→ Brano fornito
Le pene devono tendere alla rieducazione del condannato di Roberta Palmisano
Sommario: 1.Premessa. - 2.Il valore del cammino tra gli altri elementi del trattamento.- 3.L’esperienza dei cammini rieducativi in Italia e all’estero. - 4.L’avvio dell’esperienza del cammino dei detenuti in Italia
1.Premessa
“Le pene non possono consistere in trattamenti contrari al senso di umanità”: la Costituzione, all’art. 27 comma 3, oltre a questo precetto relativo alla umanità del trattamento, espresso in termini negativi e comune alle Costituzioni di quasi tutti gli altri Paesi, contiene un precetto espresso in termini positivi (“e devono tendere alla rieducazione del condannato”), elemento quasi esclusivo della nostra Costituzione.
La stessa Corte Costituzionale fin dal 1966 (sent. n. 12) ha spiegato che i due precetti devono essere letti in un contesto unitario perchè “da un lato infatti un trattamento penale ispirato a criteri di umanità è necessario presupposto per un'azione rieducativa del condannato; dall'altro è appunto in un'azione rieducativa che deve risolversi un trattamento umano e civile, se non si riduca a una inerte e passiva indulgenza”.
Ricostruire l’individuo nella sua relazione con la società è un obiettivo molto difficile e tutte le iniziative che mirano ad utilizzare il tempo della carcerazione, che vanno più in profondità rispetto alla “normalità del carcere”, sono una scommessa vinta.
Occorre arrivare più vicini al detenuto per attivare un processo di valorizzazione della sua individualità, di maggiore responsabilizzazione.
Alla finalità rieducativa è chiamata a partecipare non solo l’Amministrazione penitenziaria che gestisce l’esecuzione della pena e le altre istituzioni che ne sono garanti, ma l’intera società che vi partecipa innanzitutto attraverso il volontariato in prima linea insieme alle altre articolazioni dello Stato nell’opera di ricostruzione del detenuto. La gratuità e la spontaneità del gesto del volontario concorre molto più di altre azioni alla rieducazione del detenuto che sente di ricevere qualcosa in modo del tutto disinteressato.

→ Quesito A
Modifica il tratto del testo sulla rieducazione del condannato che si apre con le parole contenenti "Alla finalità rieducativa" e si chiude con "del tutto disinteressato.", mettendo "terzo settore" al posto di "volontariato".
→ Quesito B
Come prosegue il testo sulla rieducazione del condannato dopo la sua ultima frase? Proseguilo tu.

→ Righe di dati
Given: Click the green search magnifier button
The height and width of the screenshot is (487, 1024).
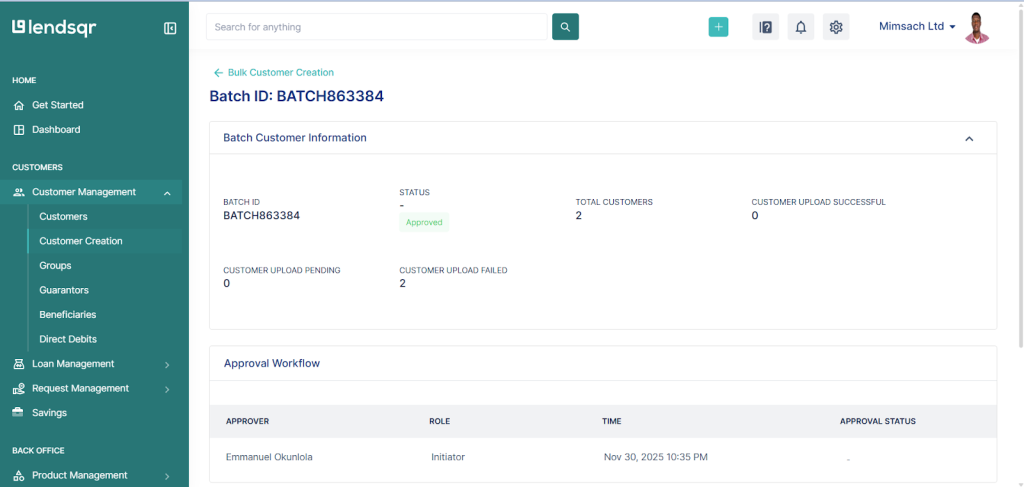Looking at the screenshot, I should tap(565, 27).
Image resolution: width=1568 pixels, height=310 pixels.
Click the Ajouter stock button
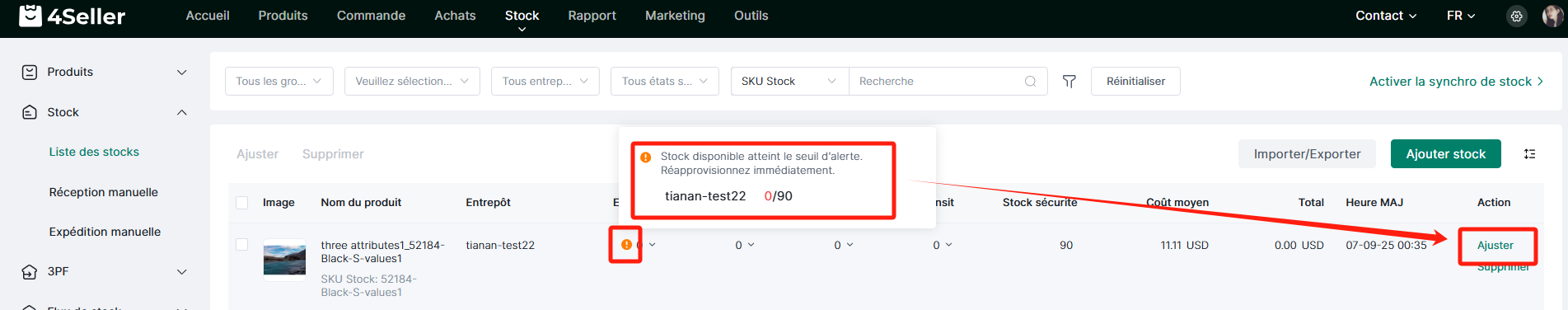coord(1445,154)
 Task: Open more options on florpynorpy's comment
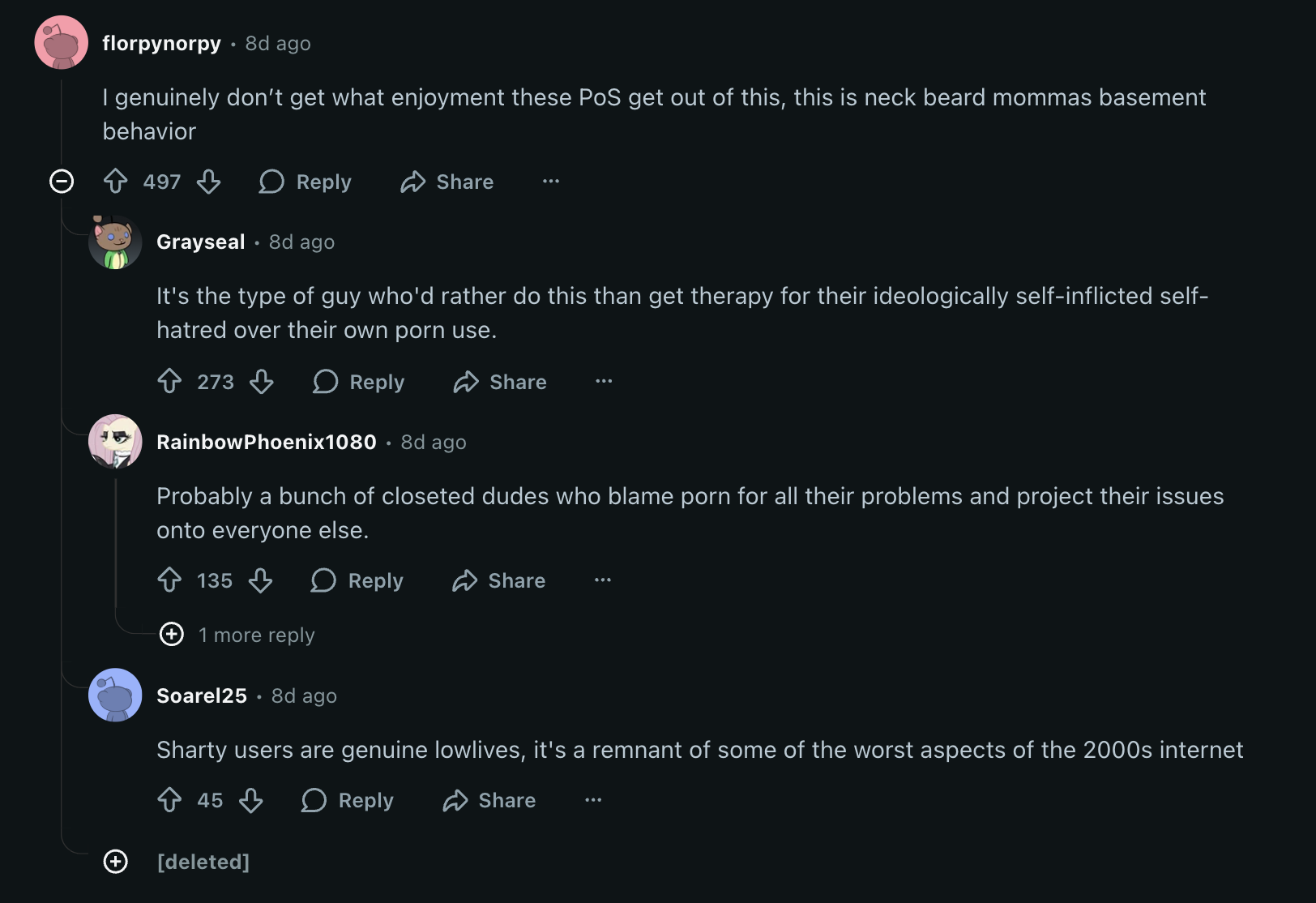pos(551,181)
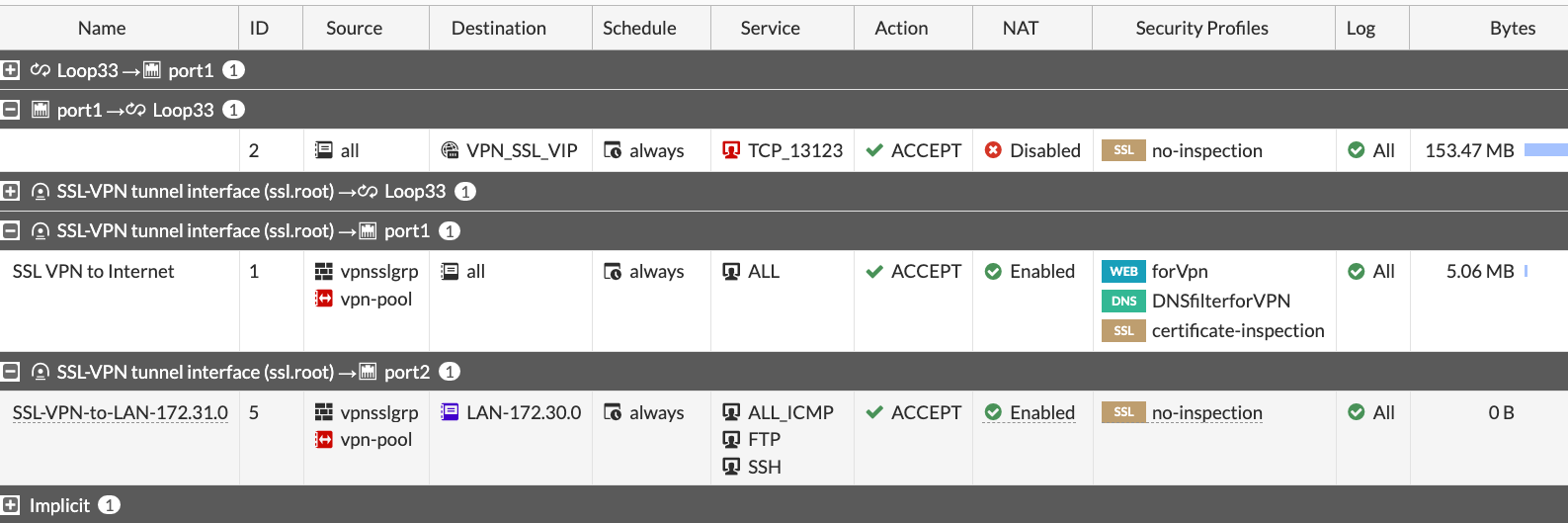
Task: Click the vpnsslgrp group icon in policy 5
Action: (x=324, y=412)
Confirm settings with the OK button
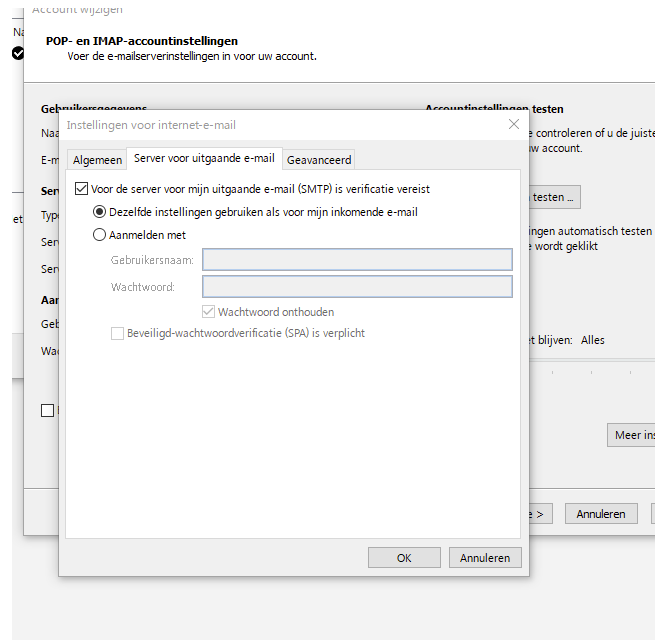The image size is (663, 644). [x=404, y=558]
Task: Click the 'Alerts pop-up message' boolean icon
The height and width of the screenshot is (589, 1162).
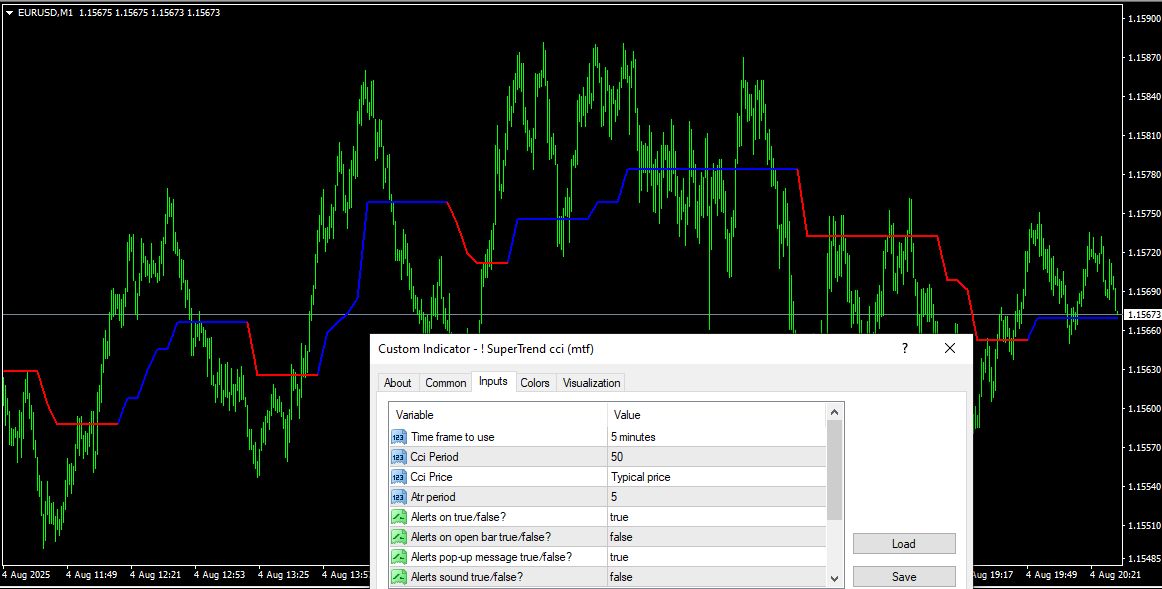Action: [398, 557]
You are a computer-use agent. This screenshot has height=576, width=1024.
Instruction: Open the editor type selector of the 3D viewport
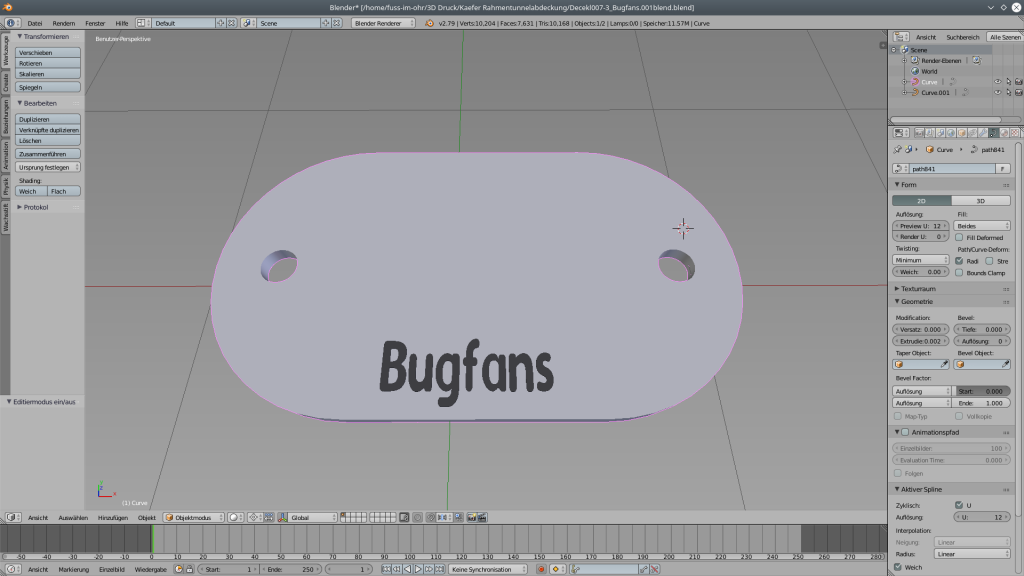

→ Risposta all'esercizio A
Alla finalità rieducativa è chiamata a partecipare non solo l’Amministrazione penitenziaria che gestisce l’esecuzione della pena e le altre istituzioni che ne sono garanti, ma l’intera società che vi partecipa innanzitutto attraverso il terzo settore in prima linea insieme alle altre articolazioni dello Stato nell’opera di ricostruzione del detenuto. La gratuità e la spontaneità del gesto del volontario concorre molto più di altre azioni alla rieducazione del detenuto che sente di ricevere qualcosa in modo del tutto disinteressato.

→ Risposta all'esercizio B
2. Il valore del cammino tra gli altri elementi del trattamento
Qualunque iniziativa capace di sorreggere il percorso del condannato verso il rientro nella società, con atteggiamento di rispetto dell’altro, rientra nel complesso di azioni definite dall’art. 15 dell’ Ord. Pen. come “elementi del trattamento”; il condannato sviluppa così la volontà di autodeterminarsi rientrando nella società e nella vita di relazione, rispettando la legge e provvedendo ai suoi bisogni.
Vedere in televisione il bellissimo documentario “Boez – Andiamo via”, realizzato da Roberta Cortella e Marco Leopardi in collaborazione con il Dipartimento per la giustizia minorile e di comunità, che descrive il percorso di sei giovani adulti da Roma a Santa Maria di Leuca accompagnati per oltre 900 km da una guida e da un’educatrice, mi spinge a raccontare come è nata, circa dieci anni, fa la prima esperienza in Italia del cammino lungo la via Francigena come strumento di rieducazione rivolto ai detenuti adulti.
Quel progetto è nato dall’iniziativa del Rettore della Confraternita di San Jacopo di Compostella, Paolo Caucci von Saucken, professore ordinario di lingua e letteratura spagnola all’Università di Perugia e studioso delle vie del pellegrinaggio cristiano nel Medioevo.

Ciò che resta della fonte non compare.